Graveside markers provided closure to grieving families, said the organizer.
By JOHN W. GOODWIN JR.
VINDICATOR STAFF WRITER
YOUNGSTOWN -- The average cost of burying a loved one is around $5,000 with the services, flowers, burial site and other expenses.
Some people, especially those dealing with the unexpected death of a relatively young person, cannot afford to cover such things as graveside markers. Area funeral director Lynn Phillips, however, is hoping to change that.
Phillips and a group of parents who have lost their kids to violent crime have started Comfort Ministries, a nonprofit organization that buys headstones for families who have lost someone to violent crime and cannot afford to mark the grave site.
Closure
According to Phillips, the organization is about more than the stone that goes into a marker on someone's final resting place -- it is also about closure.
"When people lose someone -- especially to homicide, because that is a different kind of death in terms of dealing with it -- and they cannot afford a headstone, they are stuck at that point in the grieving process, feeling guilty or feeling as if they did not properly provide for that loved one," said Phillips.
Phillips said the program, for now, will be limited to families dealing with a loss to violent crime.
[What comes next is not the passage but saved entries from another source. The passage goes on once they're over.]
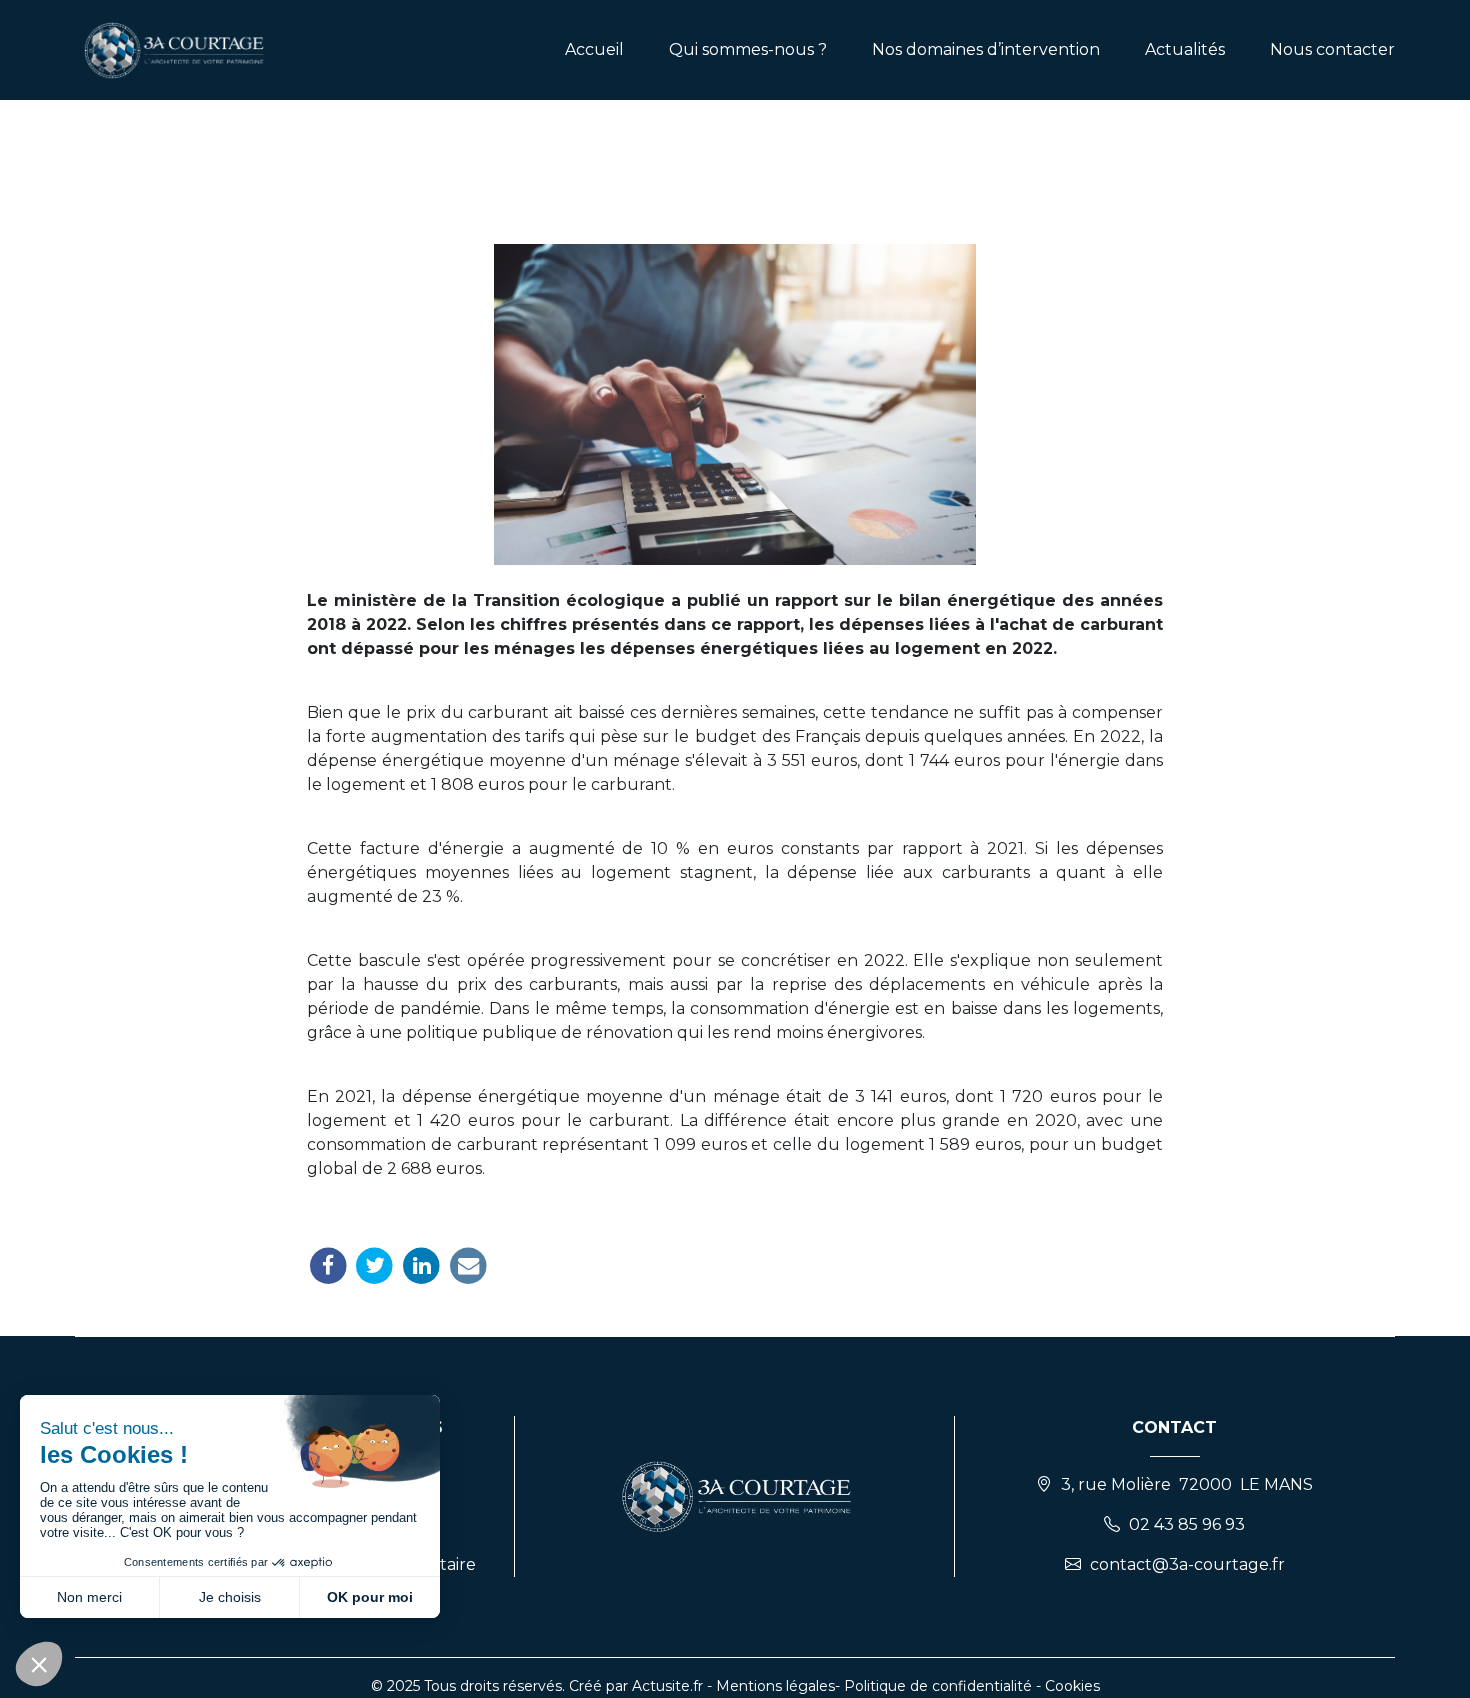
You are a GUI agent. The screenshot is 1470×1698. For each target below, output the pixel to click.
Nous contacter (1332, 49)
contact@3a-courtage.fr (1187, 1564)
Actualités (1185, 49)
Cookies (1072, 1686)
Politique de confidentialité (938, 1686)
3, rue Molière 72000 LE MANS (1187, 1484)
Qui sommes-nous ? (748, 49)
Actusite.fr (667, 1686)
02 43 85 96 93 (1187, 1524)
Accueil (594, 49)
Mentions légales (775, 1686)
She anticipates serving about 30 families a year in the program and said it does not matter what funeral home handles the burial arrangements.
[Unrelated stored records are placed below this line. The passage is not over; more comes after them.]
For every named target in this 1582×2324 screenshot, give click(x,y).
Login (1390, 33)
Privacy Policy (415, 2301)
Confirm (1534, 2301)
Warren Dietz of Artcraft Memorials on the city's East Side has agreed to supply the monuments to the program at cost.
Dietz said headstones start at about $400. Design costs for special requests can raise the price, he said.
Headstones purchased through the program will be basic, but Phillips said they will be sufficient in honoring the deceased and helping the family in the grieving process.
Emotional help
Those requesting headstones through the program will be dealing with a sudden violent death and that, said Phillips, often means dealing with police investigations, court proceedings and sometimes seeing crime scene photos. Phillips is therefore looking to add another dimension of help.
She has joined forces with parents who have lost a child to violence and want to help others with the emotional aspect of the loss.
"Some of these families will be dealing with things that most people don't want to have to deal with, but the volunteers have been there and can more easily relate to what these families are going through," she said.
Still, Phillips hopes the program eventually fails because of lack of need. She anticipates that most of the headstones will be purchased for young people under 25 because they are least likely to carry insurance and are often the victims of violent crime.
The best-case scenario, she said, would be for the violent crimes to stop and the need for a program to purchase headstones for its victims to go away as well.